Alors que Vivendi attend impatiemment des offres concrètes pour sa filiale SFR, les prétendants s'activent. Si Bouygues Telecom pourrait bien déposer une offre sur la table malgré les complications que cela risque d'engendrer en matière de concurrence, Numericable compte bien rafler la mise. Et il ne manque pas d'arguments.
SFR sera-t-il bientôt racheté ou Vivendi se contentera-t-il de s'en séparer en le lançant en bourse ? Tous les indicateurs nous dirigent pour le moment vers une acquisition, ceci malgré la complexité de l'affaire, l'opérateur ayant une valeur située entre 10 et 15 milliards d'euros. Selon des rumeurs très insistantes, Bouygues Telecom rêve de se marier avec SFR, le transformant en un géant à la fois dans le fixe et le mobile, capable de concurrencer Orange et d'écraser Free, tout en réalisant de solides économies grâce aux synergies des deux groupes. Mais les conséquences sur l'emploi risquent d'être importantes, et ne parlons même pas de la problématique de la concurrence.
L'autre grand scénario, que nous connaissons depuis plus d'un an et demi désormais, est bien entendu le rachat de SFR par Numericable, et plus précisément par son actionnaire principal Altice. Si financièrement, croquer l'opérateur au carré rouge impliquera un endettement relativement important, pour le reste, un tel rapprochement a bien plus de sens et est bien plus crédible que tous les autres. Les conséquences sur l'emploi seront quasi nulles, la concurrence n'en pâtira pas spécialement, et les investissements n'auront pas de raison de s'effondrer. Trois points majeurs qui peuvent convaincre les autorités d'accepter un tel mariage.
Pas de licenciement, et même des recrutements et des investissements
Interrogé par Le Figaro, Patrick Drahi, le patron d'Altice, a affirmé qu'il « s'engageait à ne pas licencier, à conserver les 8500 emplois chez SFR et les 2400 emplois chez Numericable, et même recruter des commerciaux pour le marché des entreprises ». Il faut dire que les principaux emplois de SFR sont dévolus au secteur mobile, alors que Numericable est quasi exclusivement centré sur le secteur fixe. Et Numericable n'a pas caché qu'il comptait capter 30 % du marché professionnel (dominé par Orange et des opérateurs spécialisés), marché qui pèse 6,5 milliards d'euros.
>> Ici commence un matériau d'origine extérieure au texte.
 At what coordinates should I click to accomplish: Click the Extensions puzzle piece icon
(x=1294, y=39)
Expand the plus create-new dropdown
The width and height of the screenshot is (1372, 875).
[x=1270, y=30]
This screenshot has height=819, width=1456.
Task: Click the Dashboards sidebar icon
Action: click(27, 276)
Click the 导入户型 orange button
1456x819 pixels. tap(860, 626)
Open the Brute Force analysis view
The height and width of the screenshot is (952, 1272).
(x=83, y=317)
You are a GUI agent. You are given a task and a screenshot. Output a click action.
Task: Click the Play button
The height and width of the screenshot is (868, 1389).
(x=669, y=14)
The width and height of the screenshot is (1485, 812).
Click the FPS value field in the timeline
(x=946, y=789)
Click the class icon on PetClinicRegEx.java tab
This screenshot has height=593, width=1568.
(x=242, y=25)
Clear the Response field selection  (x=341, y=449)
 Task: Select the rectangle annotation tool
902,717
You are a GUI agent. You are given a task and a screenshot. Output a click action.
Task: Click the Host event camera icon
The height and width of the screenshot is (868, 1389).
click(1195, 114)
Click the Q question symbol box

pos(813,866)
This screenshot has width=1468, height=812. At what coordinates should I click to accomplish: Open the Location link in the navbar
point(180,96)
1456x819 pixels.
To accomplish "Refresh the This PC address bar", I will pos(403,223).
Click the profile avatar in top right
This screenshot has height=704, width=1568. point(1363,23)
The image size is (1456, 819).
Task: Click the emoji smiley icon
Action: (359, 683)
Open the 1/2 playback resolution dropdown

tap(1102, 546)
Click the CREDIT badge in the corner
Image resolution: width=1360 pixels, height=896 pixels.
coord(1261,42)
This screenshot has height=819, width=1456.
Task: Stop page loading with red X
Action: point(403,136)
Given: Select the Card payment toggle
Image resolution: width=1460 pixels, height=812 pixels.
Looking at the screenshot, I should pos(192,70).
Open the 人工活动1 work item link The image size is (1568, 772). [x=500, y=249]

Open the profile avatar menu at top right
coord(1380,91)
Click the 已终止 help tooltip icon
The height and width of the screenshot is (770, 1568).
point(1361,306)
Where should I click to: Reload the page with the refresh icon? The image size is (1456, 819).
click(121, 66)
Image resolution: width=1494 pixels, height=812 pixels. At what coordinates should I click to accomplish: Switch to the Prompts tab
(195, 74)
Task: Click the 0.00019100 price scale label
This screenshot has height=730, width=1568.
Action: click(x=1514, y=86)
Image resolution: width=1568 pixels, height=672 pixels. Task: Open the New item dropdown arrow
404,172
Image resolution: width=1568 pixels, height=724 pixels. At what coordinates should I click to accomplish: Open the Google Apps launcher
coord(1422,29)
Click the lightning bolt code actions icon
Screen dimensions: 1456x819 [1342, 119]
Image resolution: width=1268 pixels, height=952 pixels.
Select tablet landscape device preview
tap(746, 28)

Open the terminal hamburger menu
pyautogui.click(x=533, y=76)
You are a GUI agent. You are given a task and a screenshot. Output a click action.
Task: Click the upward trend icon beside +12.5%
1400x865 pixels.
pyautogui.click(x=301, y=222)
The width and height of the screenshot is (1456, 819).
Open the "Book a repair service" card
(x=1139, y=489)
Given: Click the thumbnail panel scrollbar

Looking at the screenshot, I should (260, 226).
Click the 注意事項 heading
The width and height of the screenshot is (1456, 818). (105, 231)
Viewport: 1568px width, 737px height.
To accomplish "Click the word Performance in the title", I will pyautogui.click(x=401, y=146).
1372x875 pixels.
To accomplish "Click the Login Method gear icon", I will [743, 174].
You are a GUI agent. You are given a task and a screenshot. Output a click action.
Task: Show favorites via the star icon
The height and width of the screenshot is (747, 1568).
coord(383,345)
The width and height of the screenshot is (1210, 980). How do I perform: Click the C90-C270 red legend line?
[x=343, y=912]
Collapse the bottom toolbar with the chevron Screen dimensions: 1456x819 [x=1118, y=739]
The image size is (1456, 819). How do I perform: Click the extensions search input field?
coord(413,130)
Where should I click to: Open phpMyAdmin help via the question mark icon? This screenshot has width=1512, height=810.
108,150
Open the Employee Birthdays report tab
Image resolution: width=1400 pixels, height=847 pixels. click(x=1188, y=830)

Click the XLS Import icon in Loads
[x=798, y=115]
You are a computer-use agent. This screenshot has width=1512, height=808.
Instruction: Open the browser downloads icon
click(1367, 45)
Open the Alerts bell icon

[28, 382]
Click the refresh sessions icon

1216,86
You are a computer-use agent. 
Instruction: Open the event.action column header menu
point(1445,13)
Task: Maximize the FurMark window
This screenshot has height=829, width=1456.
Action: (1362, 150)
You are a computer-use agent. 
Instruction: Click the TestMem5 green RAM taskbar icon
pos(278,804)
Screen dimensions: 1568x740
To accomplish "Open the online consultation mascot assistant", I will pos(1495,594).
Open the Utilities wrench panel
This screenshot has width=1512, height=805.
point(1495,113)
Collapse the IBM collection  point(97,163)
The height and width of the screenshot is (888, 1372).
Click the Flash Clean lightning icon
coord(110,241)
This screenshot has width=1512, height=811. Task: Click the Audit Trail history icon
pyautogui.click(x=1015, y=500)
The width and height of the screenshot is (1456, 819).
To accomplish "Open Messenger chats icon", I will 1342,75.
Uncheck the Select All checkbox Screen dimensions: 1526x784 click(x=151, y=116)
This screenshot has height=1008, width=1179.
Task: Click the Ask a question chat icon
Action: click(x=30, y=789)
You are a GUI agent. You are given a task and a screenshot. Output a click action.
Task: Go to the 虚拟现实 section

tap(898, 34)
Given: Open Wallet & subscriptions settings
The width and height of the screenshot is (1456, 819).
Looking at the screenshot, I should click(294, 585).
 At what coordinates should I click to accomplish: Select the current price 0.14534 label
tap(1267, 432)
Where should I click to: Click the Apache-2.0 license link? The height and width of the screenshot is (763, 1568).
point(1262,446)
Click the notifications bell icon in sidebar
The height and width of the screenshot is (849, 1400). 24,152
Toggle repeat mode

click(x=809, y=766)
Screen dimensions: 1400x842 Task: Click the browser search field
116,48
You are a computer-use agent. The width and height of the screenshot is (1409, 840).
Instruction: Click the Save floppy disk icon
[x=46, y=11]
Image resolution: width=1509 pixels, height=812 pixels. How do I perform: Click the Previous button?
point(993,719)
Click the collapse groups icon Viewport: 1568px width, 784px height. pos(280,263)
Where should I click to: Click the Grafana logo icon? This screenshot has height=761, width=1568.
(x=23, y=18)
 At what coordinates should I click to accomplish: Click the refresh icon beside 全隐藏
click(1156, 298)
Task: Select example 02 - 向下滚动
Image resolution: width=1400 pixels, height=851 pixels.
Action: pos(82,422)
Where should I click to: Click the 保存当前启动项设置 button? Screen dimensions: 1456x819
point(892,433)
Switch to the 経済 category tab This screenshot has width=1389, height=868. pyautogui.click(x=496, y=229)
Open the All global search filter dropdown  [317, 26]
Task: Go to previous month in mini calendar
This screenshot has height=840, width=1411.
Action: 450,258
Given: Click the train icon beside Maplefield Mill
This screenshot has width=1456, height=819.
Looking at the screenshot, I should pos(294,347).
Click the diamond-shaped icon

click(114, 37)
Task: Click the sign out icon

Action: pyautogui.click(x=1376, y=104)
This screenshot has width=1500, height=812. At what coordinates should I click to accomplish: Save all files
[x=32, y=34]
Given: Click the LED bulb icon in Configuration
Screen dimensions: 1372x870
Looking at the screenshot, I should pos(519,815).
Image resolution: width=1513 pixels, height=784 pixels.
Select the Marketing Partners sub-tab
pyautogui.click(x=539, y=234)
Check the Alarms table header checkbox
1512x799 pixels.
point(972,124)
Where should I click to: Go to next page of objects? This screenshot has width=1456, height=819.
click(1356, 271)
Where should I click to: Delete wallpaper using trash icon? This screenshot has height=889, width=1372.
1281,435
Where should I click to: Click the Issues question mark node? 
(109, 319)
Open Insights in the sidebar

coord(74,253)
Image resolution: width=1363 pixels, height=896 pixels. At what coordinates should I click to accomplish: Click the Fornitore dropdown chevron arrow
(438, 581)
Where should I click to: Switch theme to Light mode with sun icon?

Outre le volet de l'emploi, il y a celui de l'investissement. Là encore, Patrick Drahi assure que des dépenses seront faites, que ce soit pour couvrir 12 millions de foyers d'ici 2017 et 15 millions de foyers d'ici à 2020 grâce à la fibre et son propre réseau, ceci sans compter la présence de SFR dans le secteur du xDSL. L'objectif avoué serait de recruter 6 millions de clients d'ici trois ou quatre ans, ceci afin de faire exploser le chiffre d'affaires de 3 milliards d'euros. On notera toutefois que capter 6 millions de clients en trois ou quatre ans est franchement trop ambitieux, même si Numericable compte abandonner sa marque pour celle de SFR.
Toujours du côté de l'investissement, le néo-milliardaire promet de s'allier avec les industriels français comme Alcatel-Lucent et Sagemcom, que ce soit dans l'Hexagone et pour ses autres sociétés présentes à l'étranger. De quoi satisfaire Arnaud Montebourg, qui a pressé les opérateurs de faire preuve de patriotisme et de soutenir Alcatel, il ne s'agit néanmoins que d'une promesse et non de contrats signés.
Un futur groupe endetté
Selon notre confrère, une ligne de crédit de 15 milliards d'euros a été sécurisée le week-end dernier afin de financer ce mariage gigantesque à l'échelle française. Vivendi pourrait recevoir 11 milliards d'euros tout en détenant toujours près d'un tiers du duo Numericable/SFR. Sur les 11 milliards reversés à Vivendi, « 8 milliards d'euros seraient constitués de dette, montant d'ores et déjà garanti par les plus grandes banques françaises et internationales. Le solde (3 milliards d'euros) serait levé via une augmentation de capital de Numericable, qui serait pour l'essentiel souscrite par Altice, et pour le reste auprès des marchés (750 millions d'euros) » a indiqué une source de BFM Business.
Le duo pourrait cumuler une dette de 10,5 milliards d'euros. À titre de comparaison, la dette d'Orange est de 29,610 milliards d'euros (remboursable sur 9 ans) au 30 juin 2013. Celle du groupe Iliad (Free) est légèrement supérieure à 1 milliard d'euros, tandis que le groupe Bouygues affiche une dette nette de plus de 4,4 milliards d'euros.